Cosa significa, dunque, quella "A"? America, forse? Significa sempre una possibilità in più di significato e chi ne desse solo uno, uccide quel simbolo.

Hester si chiede se sia giusto quello che sta facendo e si immagina, alla fine del romanzo, come una novella Hutchinson e tutte le donne della comunità finalmente andranno da lei a chiedere consiglio: "quando il mondo sarà maturo, ci sarà un modo per rifondare i rapporti tra uomo e donna; quando il cielo lo vorrà", si legge al termine del testo.

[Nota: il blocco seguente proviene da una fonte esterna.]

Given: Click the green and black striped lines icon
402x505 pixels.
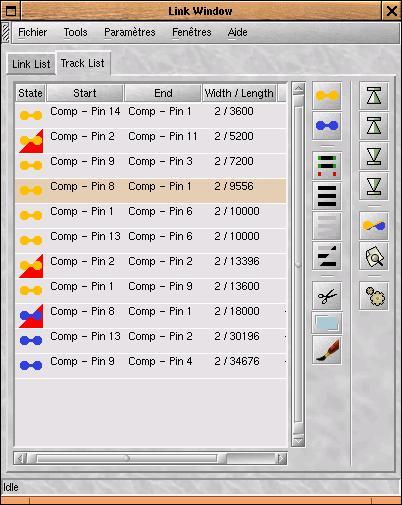Looking at the screenshot, I should pyautogui.click(x=327, y=166).
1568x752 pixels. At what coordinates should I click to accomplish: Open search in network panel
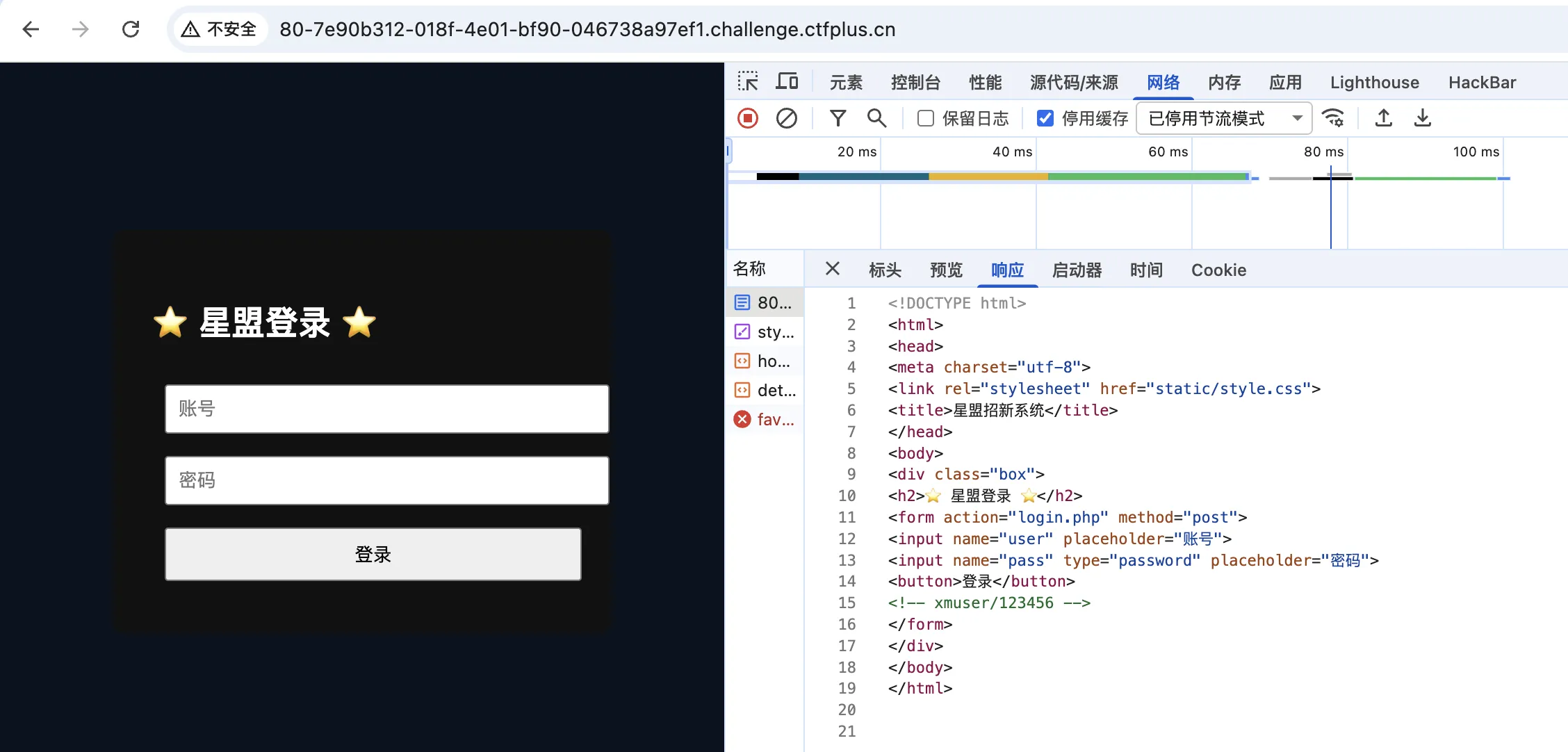(x=876, y=118)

E’ la stessa affermazione che Hawthorne fa sulla schiavitù di cui riconosce l’ingiustizia, ma ne rinvia la soluzione. Non è Hester la profetessa destinata perché macchiata dal peccato e aggravata dalla vergogna. Fino all’ultimo Hawthorne pensa che la pena e la colpa siano qualcosa di indelebile.

Il finale è, dunque, complesso e carico di contraddizioni, come dicevamo all’inizio, insoddisfacente. Il senso di colpa e il peccato cambiano nei secoli, ma il riconoscimento della morte e del male è necessario per capire come funziona la dinamica della vita. E qui non è per niente vero che "amor omnia vincit" e il finale resta aperto.